Comment by atombender

8 hours ago

I really wish there was a seamless system for this. Once you try to do this kind of thing, you run into all sorts of rabbit holes and cans of worms.

For example, coalescing blobs into "superblobs" to avoid a proliferation of small objects means you invent a whole system for tracking "subfiles" within a bigger file.

And you'll need a compacting job to ensure old, deleted data is expunged, which may be more important than you think if the data has to be erased for privacy or legal reasons.

Object storage has no in-place mutation, so this compaction has to be transactionally safe and must be careful not to leave behind cruft on failure, and so on.

Furthermore, storing blobs in object storage without keeping a local inventory of them is, in my experience, a disaster. For example, if your database has tenants or some other structural grouping, something simple like finding out how much blob storage a specific tenant has is a very time-consuming operation on S3/GCS/etc. because you need to filter the whole bucket by prefix. So for every blob you store, you want to have a database table of what they are so that the only object operations you do are reads and writes, not metadata operations.
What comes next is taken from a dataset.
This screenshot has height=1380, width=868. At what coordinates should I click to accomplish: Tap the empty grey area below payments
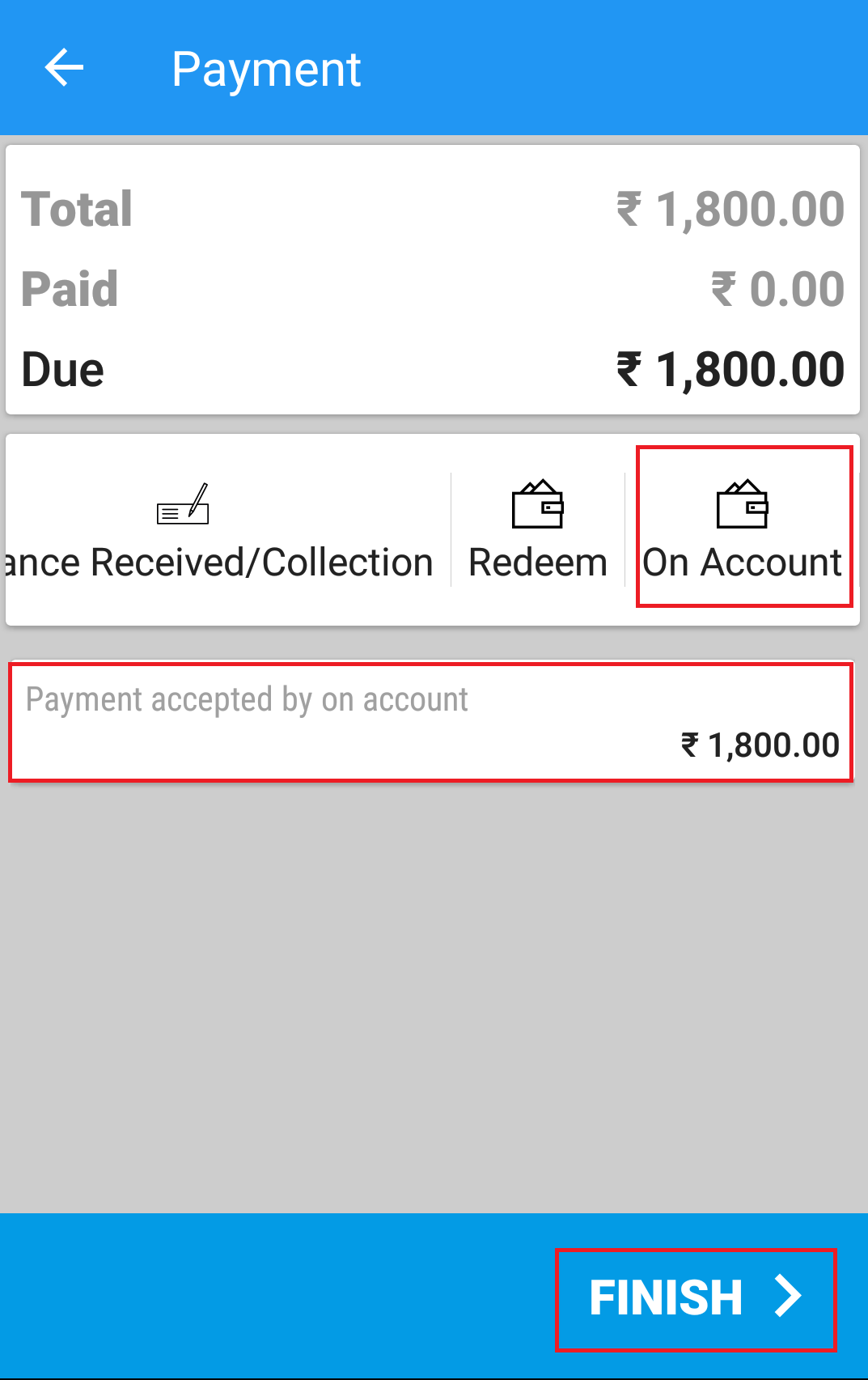tap(434, 996)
Sure, you have things like inventory reports on GCS that can help, but I would still say that you need to track this stuff transactionally. The database must be the source of truth, and the object storage must never be used as a database.

And so on.

This need to be able to store many small objects in object storage is coming up more and more for me, as is the desire to mutate them in-place or at least append. For example, imagine you want to build a kind of database which stores a replicated copy of itself in the cloud. There is no way to do this in S3-like object storage without representing this as a series of immutable "snapshots" and "deltas". It's fast to append this way, but you run into the problem of eventually needing to compact, and you absolutely have to batch up the uploads in order to avoid writing too many small objects.

So lately I've pondered using something else for this type of work, like a key/value database, like FoundationDB or TiKV, or even something like Ceph. I wonder if anyone else has tried that?

4 comments

atombender

huntaub 7 hours ago

Well, I think this is what our company, Archil, is working on. We basically built an SSD clustering layer that proxies/caches/and assembles requests into object storage so that you can run a POSIX file system directly on top.
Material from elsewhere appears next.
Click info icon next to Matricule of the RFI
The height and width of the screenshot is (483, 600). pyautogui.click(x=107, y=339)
There's also some really great projects like SlateDB in this space, which could be more like what you're looking for (~RocksDB like API that runs on S3).

atombender 5 hours ago

Your product looks very interesting, I will take a look!

ovaistariq 7 hours ago

Well we have made small objects work well on Tigris (https://www.tigrisdata.com/). And we have several use cases of folks using it as KV store. Funny that you mention FoundationDB, we use that for our metadata storage.

atombender 5 hours ago

I've heard good things about Tigris. If that means I can store billions of objects without being bankrupted by request cost, and it has fast read access (GCS is quite poor here), then that helps a lot! I'm looking right now for a system that lets me store lots of very small blobs around 4KB each.